Hans stand kurz vor seinem letzten Studienjahr. Er hatte nach einem sechsmonatigen Krankenpflegedienst vor vier Jahren die Aufnahmeprüfung an der Ludwig-Maximilians-Universität bestanden und seitdem kein Semester wiederholt, auch wenn er seine Prüfungen nur mit Mühe und manchmal erst im zweiten Anlauf schaffte. Bald würde er die finanzielle Unterstützung von zu Hause nicht mehr brauchen, überlegte Leni, und dann könnte sie ihren Meistervorbereitungskurs und die Prüfung machen und auf einen eigenen Salon sparen. Doch dazu musste sie zuvor bei einem renommierten Friseur Erfahrungen sammeln, der mit den neuesten Produkten und Techniken arbeitete. Einem, der mit der Zeit ging – so wie der Salon Keller.

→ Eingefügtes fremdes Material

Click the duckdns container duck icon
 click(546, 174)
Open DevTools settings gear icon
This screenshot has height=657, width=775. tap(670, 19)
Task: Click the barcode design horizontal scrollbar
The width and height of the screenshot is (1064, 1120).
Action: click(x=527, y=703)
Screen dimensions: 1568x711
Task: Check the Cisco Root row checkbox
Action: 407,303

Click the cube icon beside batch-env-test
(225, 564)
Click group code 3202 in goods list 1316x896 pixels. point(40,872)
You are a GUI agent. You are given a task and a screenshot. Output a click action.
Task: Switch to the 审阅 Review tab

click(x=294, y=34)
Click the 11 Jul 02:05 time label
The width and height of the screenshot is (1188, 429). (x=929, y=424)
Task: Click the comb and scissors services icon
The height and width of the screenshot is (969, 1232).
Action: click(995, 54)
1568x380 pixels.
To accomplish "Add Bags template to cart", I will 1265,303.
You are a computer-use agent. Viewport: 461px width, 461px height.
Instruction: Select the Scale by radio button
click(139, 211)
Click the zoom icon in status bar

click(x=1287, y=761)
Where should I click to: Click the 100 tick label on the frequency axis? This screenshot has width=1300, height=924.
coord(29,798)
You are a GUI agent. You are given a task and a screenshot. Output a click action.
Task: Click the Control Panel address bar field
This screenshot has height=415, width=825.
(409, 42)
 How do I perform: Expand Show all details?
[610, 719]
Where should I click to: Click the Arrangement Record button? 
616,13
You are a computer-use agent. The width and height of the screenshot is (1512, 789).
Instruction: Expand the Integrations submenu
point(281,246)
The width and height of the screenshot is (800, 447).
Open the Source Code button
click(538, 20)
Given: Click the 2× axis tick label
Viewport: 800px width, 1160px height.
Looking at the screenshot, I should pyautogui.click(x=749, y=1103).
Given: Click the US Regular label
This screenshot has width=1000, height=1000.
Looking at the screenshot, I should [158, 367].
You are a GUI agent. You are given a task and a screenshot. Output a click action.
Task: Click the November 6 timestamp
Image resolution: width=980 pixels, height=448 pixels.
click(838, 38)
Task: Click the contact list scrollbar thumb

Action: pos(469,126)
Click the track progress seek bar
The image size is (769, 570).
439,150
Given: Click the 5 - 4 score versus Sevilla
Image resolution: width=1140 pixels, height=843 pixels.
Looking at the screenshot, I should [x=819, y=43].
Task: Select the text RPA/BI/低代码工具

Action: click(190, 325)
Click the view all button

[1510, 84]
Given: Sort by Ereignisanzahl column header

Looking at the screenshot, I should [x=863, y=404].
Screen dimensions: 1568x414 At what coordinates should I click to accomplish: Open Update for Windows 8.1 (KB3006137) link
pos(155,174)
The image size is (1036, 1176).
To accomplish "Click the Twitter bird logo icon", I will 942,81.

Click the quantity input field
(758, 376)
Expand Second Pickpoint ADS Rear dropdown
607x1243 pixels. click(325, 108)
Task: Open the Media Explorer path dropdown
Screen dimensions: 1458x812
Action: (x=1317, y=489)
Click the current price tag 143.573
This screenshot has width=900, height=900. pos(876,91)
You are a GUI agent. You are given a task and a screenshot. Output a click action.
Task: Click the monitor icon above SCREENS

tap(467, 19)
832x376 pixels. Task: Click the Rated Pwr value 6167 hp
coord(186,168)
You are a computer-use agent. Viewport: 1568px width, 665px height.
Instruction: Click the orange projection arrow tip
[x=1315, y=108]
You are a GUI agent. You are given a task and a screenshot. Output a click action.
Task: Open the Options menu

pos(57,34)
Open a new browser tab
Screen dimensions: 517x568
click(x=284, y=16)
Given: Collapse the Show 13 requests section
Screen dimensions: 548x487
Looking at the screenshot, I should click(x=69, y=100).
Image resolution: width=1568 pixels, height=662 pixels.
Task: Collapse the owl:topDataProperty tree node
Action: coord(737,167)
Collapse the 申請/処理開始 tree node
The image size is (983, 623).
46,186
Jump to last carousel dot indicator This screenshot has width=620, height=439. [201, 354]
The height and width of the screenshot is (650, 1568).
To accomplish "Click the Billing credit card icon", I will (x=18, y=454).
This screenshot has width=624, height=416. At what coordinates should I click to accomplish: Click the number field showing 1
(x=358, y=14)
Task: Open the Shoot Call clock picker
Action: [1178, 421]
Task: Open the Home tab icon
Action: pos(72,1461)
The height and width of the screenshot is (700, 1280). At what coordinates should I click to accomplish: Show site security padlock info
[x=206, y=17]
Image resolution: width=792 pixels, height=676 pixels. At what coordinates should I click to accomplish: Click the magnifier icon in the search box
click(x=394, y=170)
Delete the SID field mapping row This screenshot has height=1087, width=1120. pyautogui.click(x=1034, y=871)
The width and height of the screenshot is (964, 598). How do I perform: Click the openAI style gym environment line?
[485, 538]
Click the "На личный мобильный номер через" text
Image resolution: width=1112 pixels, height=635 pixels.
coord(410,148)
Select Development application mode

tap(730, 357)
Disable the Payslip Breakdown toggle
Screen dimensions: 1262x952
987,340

Sie schnappte sich einen Lappen und putzte durch die Regale, die sie schon am Tag zuvor sauber gemacht hatte. Egal, sie musste irgendetwas tun, das half ihr beim Nachdenken. Wenn sie die Stelle bei Keller bekäme, trennten sie nur noch ein paar Jahre von ihrem eigenen Salon, in dem sie dann keinen Haarlack mehr verwenden würde, sondern das neue »flüssige Haarnetz«, das Taft zum Sprühen, und in dem ihre Kundinnen unter einer Steckfrisur keine Gretelfrisur verstanden, wie sie die Frauen hier auf dem Land trugen: die Haare zu Zöpfen geflochten und einmal um den Kopf gelegt. Auf dem Hochzeitsfoto ihrer Großmutter, das um die Jahrhundertwende aufgenommen worden war, hatte die Landmann-Oma ihr Haar auch schon so frisiert und ihre Mutter vor ihr ebenfalls.

Der Salon Keller am Hofgarten …

Leni betrachtete sich in dem breiten Spiegel über den Waschbecken, der am Rand schon blinde Flecken hatte, und versuchte, sich vorzustellen, wie sie dort arbeitete. Wie sie Schauspielerinnen, Mannequins und den Ehefrauen der Offiziere der US-Armee die Haare machte. In einem blütenweißen Kittel, auf dem ihr Name eingestickt sein würde – Marlene.

Gedankenverloren blätterte sie durch das Auftragsbuch mit den Terminen. Frau Brunner und Frau Brandl würden auch am nächsten Dienstag wieder um acht erscheinen. Und danach Frau Reischl und Frau Schaller um neun. Waschen, Schneiden, Legen und sich über die Angebote vom Metzger austauschen. Kochrezepte, Dorftratsch und zwischendurch Laufkundschaft. Ein Tag war wie der andere in der kleinen Gemeinde am Rande vom Dachauer Moos, während sich der Rest der Welt neu erfand.